⚡ Calmops

🤖 AI 🏗️ Architecture 🌐 Web 🗃️ Database ⚙️ DevOps 🌍 Network 💻 Programming 🧮 Algorithms 📐 Software Eng. ☁️ Cloud 🔒 Security 📈 Finance More →

Data Lakehouse Architecture: Delta Lake, Apache Iceberg, and Modern Data Stack

Created: December 22, 2025 Tech Writer 6 min read

Introduction

Data lakehouses combine the best of data lakes and data warehouses. They provide ACID transactions, schema enforcement, and SQL performance while maintaining the flexibility and cost-effectiveness of data lakes. Organizations implementing lakehouses reduce data infrastructure costs by 40-60% while improving query performance.

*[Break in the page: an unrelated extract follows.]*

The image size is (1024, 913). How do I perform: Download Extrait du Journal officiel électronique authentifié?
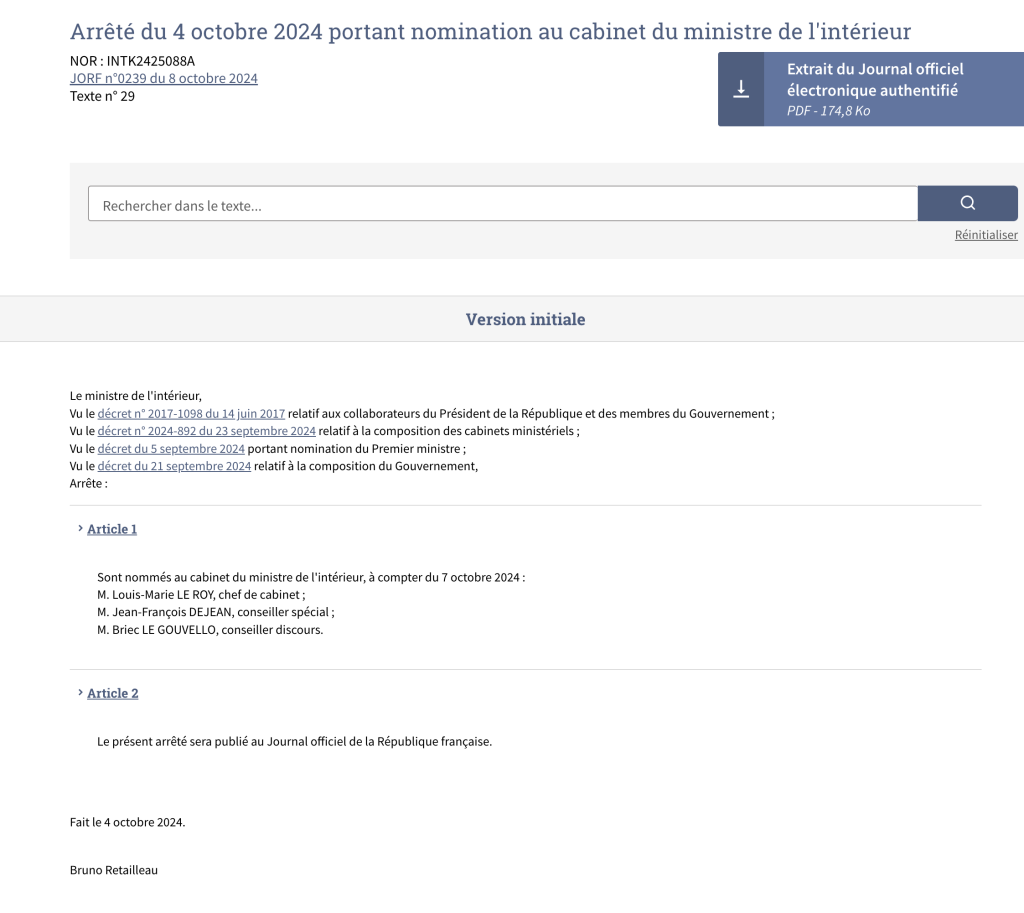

This comprehensive guide covers data lakehouse architecture, Delta Lake, Apache Iceberg, and real-world implementation patterns.

Core Concepts

Data Lake

Centralized repository storing raw data in any format.

Data Warehouse

Structured repository optimized for analytics queries.

Data Lakehouse

Hybrid combining lake flexibility with warehouse performance.

ACID Transactions

Atomicity, Consistency, Isolation, Durability guarantees.

Schema Enforcement

Validating data structure before ingestion.

Time Travel

Querying historical versions of data.

Partitioning

Organizing data by columns for faster queries.

Compaction

Merging small files into larger ones.

Data Governance

Managing data quality, lineage, and access.

Metadata Layer

Tracking data structure and lineage.

Data Lakehouse Architecture

┌─────────────────────────────────────────────────────────┐
│                    Data Sources                          │
│  (APIs, Databases, Logs, Streams, Files)               │
└────────────────────────┬────────────────────────────────┘
                         │
┌────────────────────────▼────────────────────────────────┐
│              Data Ingestion Layer                        │
│  (Apache Kafka, AWS Kinesis, Airflow, dbt)             │
└────────────────────────┬────────────────────────────────┘
                         │
┌────────────────────────▼────────────────────────────────┐
│              Data Lakehouse Layer                        │
│  (Delta Lake / Apache Iceberg on S3/ADLS)              │
│  ┌──────────────────────────────────────────────────┐  │
│  │ Bronze (Raw) → Silver (Cleaned) → Gold (Ready)  │  │
│  └──────────────────────────────────────────────────┘  │
└────────────────────────┬────────────────────────────────┘
                         │
        ┌────────────────┼────────────────┐
        │                │                │
┌───────▼──────┐  ┌──────▼──────┐  ┌─────▼──────┐
│ SQL Engine   │  │ BI Tools    │  │ ML Models  │
│ (Spark SQL)  │  │ (Tableau)   │  │ (MLflow)   │
└──────────────┘  └─────────────┘  └────────────┘

Delta Lake Implementation

Setup and Configuration

from pyspark.sql import SparkSession
from delta import configure_spark_with_delta_pip

# Create Spark session with Delta
builder = SparkSession.builder \
    .appName("DeltaLakehouse") \
    .config("spark.sql.extensions", "io.delta.sql.DeltaSparkSessionExtension") \
    .config("spark.sql.catalog.spark_catalog", "org.apache.spark.sql.delta.catalog.DeltaCatalog")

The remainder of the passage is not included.